__Задание__.
Дословно перепишите фрагмент текста о стихотворении Пастернака «Август»: начните со слов «Обыкновенно свет без» и остановитесь после слов «как печатный пряник.».

__Цитируемый отрывок__.
Пастернак. Август
Август.
Как обещало, не обманывая,
Проникло солнце утром рано
Косою полосой шафрановою
От занавеси до дивана.
Оно покрыло жаркой охрою
Соседний лес, дома поселка,
Мою постель, подушку мокрую,
И край стены за книжной полкой.
Я вспомнил, по какому поводу
Слегка увлажнена подушка.
Мне снилось, что ко мне на проводы
Шли по лесу вы друг за дружкой.
Вы шли толпою, врозь и парами,
Вдруг кто-то вспомнил, что сегодня
Шестое августа по-старому,
Преображение Господне.
Обыкновенно свет без пламени
Исходит в этот день с Фавора,
И осень, ясная, как знаменье,
К себе приковывает взоры.
И вы прошли сквозь мелкий, нищенский,
Нагой, трепещущий ольшаник
В имбирно-красный лес кладбищенский,
Горевший, как печатный пряник.
С притихшими его вершинами
Соседствовало небо важно,
И голосами петушиными
Перекликалась даль протяжно.
В лесу казенной землемершею
Стояла смерть среди погоста,
Смотря в лицо мое умершее,
Чтоб вырыть яму мне по росту.
Был всеми ощутим физически
Спокойный голос чей-то рядом.
То прежний голос мой провидческий
Звучал, не тронутый распадом:
«Прощай, лазурь преображенская
И золото второго Спаса
Смягчи последней лаской женскою
Мне горечь рокового часа.
Прощайте, годы безвременщины,
Простимся, бездне унижений
Бросающая вызов женщина!
Я — поле твоего сражения.
Прощай, размах крыла расправленный,
Полета вольное упорство,
И образ мира, в слове явленный,
И творчество, и чудотворство.
Борис Пастернак.
1953 год
Я вижу перед собой не просто стихотворение, а целый мир, дверь в который я открываю ключом даты моего рождения. Это удивительное чувство — обнаружить свое появление на свет отмеченным в вечности строкой великого поэта.
Я всматриваюсь в первые строфы. Солнце «как обещало, не обманывая» заливает комнату, постель, «подушку мокрую». Этот бытовой, почти физиологический образ — следа слез или пота — сразу делает высокий сюжет приземленным и до боли человеческим. И тут же возникает мост из этого утра, из этой комнаты — в сон, в память, в миф. Мне кажется, я чувствую этот переход, ведь это день, когда мир для меня только начинался, а для поэта настало время подводить какие-то итоги.
А потом является главная ось стихотворения — Преображение Господне. Шестое августа по старому стилю. Пастернак мастерски сплетает личное с вселенским, быт с бытием. Проводы, сон о друзьях, идущих проститься, — и вдруг кто-то вспоминает о празднике. И свет этого праздника, «свет без пламени», льющийся с Фавора, становится тем фильтром, через который поэт смотрит на весь мир и на свою судьбу.

__Данные__.
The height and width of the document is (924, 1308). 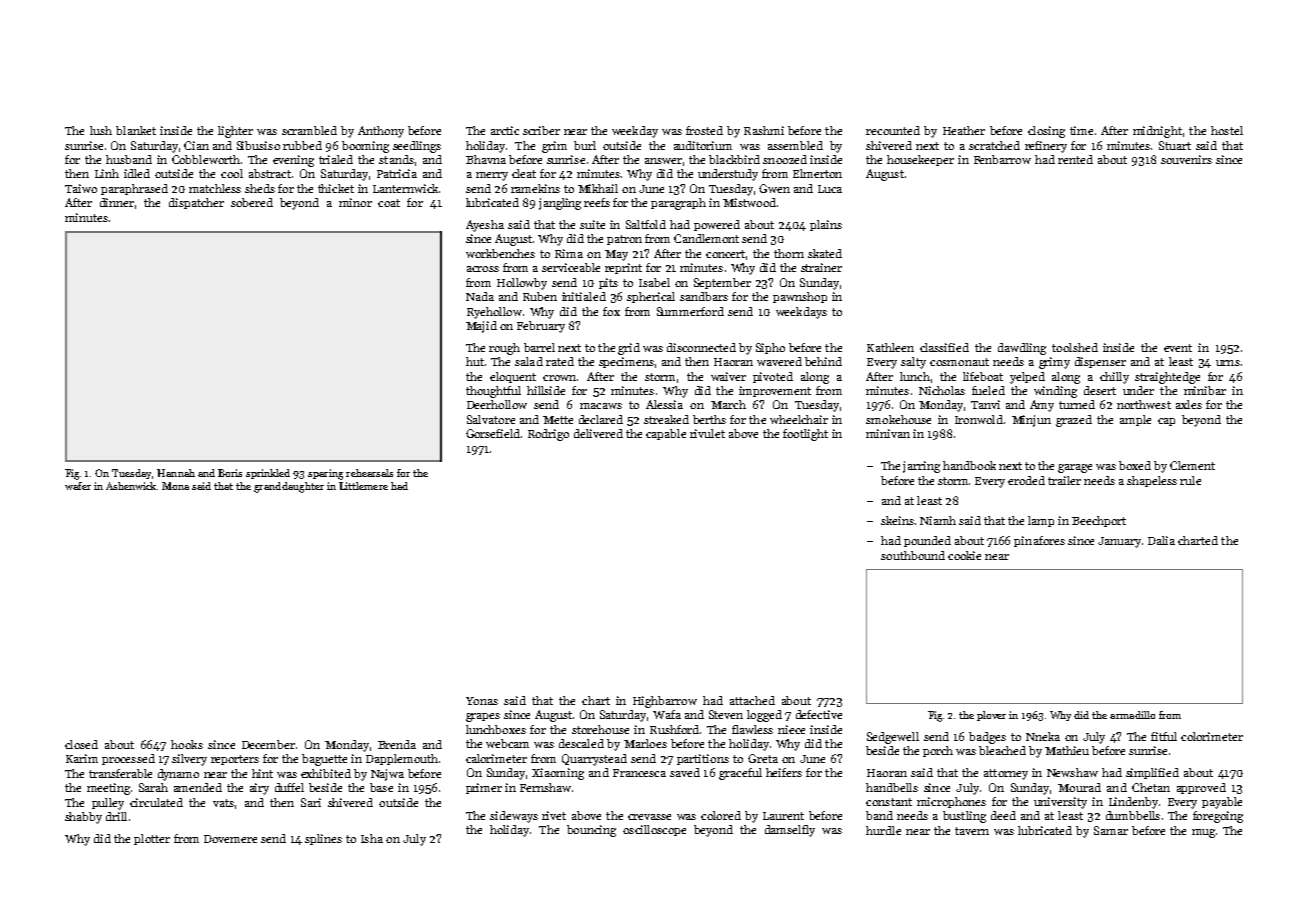 What do you see at coordinates (152, 839) in the document?
I see `plotter` at bounding box center [152, 839].
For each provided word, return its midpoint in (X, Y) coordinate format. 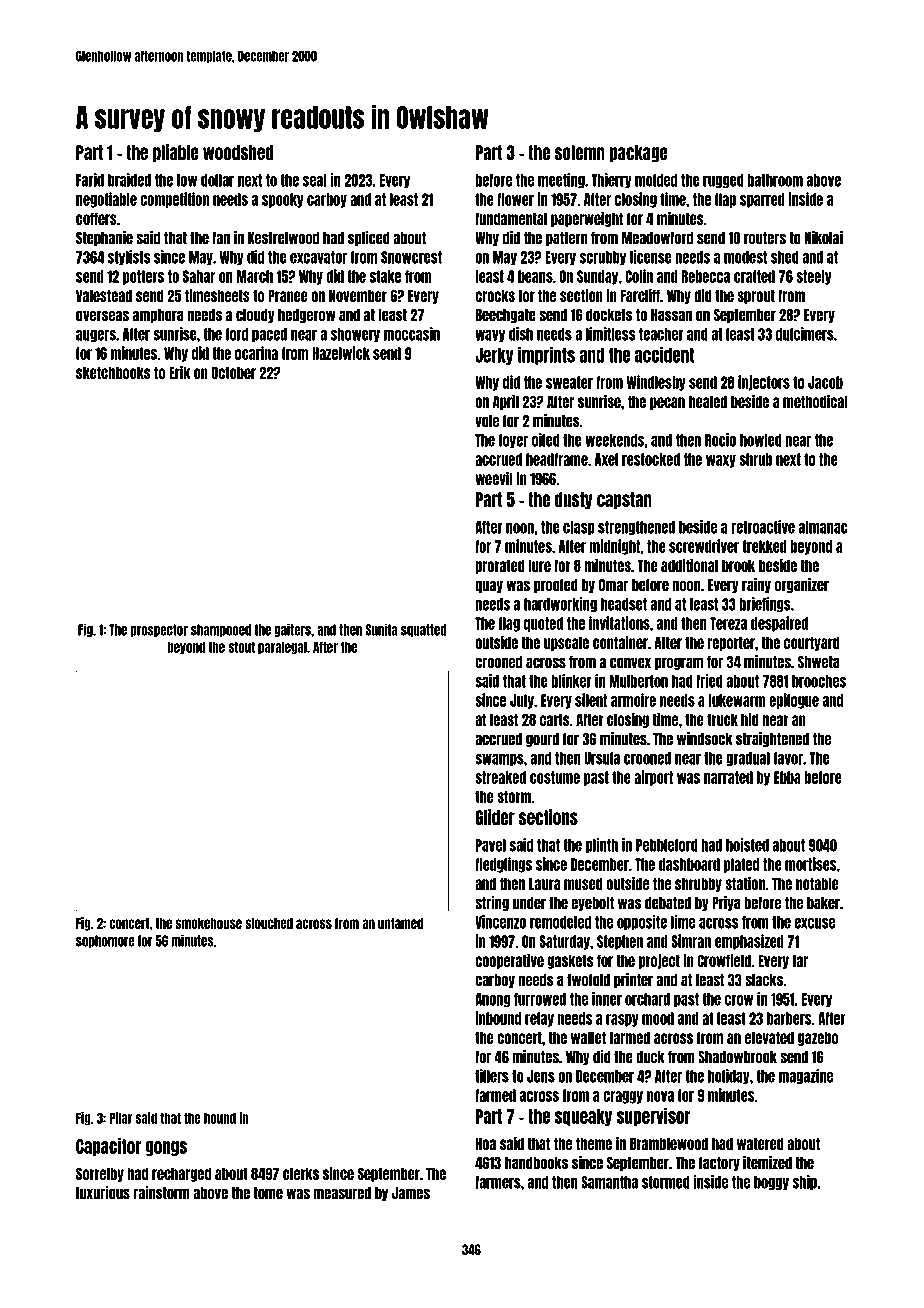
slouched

__Решение__.
Обыкновенно свет без пламени
Исходит в этот день с Фавора,
И осень, ясная, как знаменье,
К себе приковывает взоры.
И вы прошли сквозь мелкий, нищенский,
Нагой, трепещущий ольшаник
В имбирно-красный лес кладбищенский,
Горевший, как печатный пряник.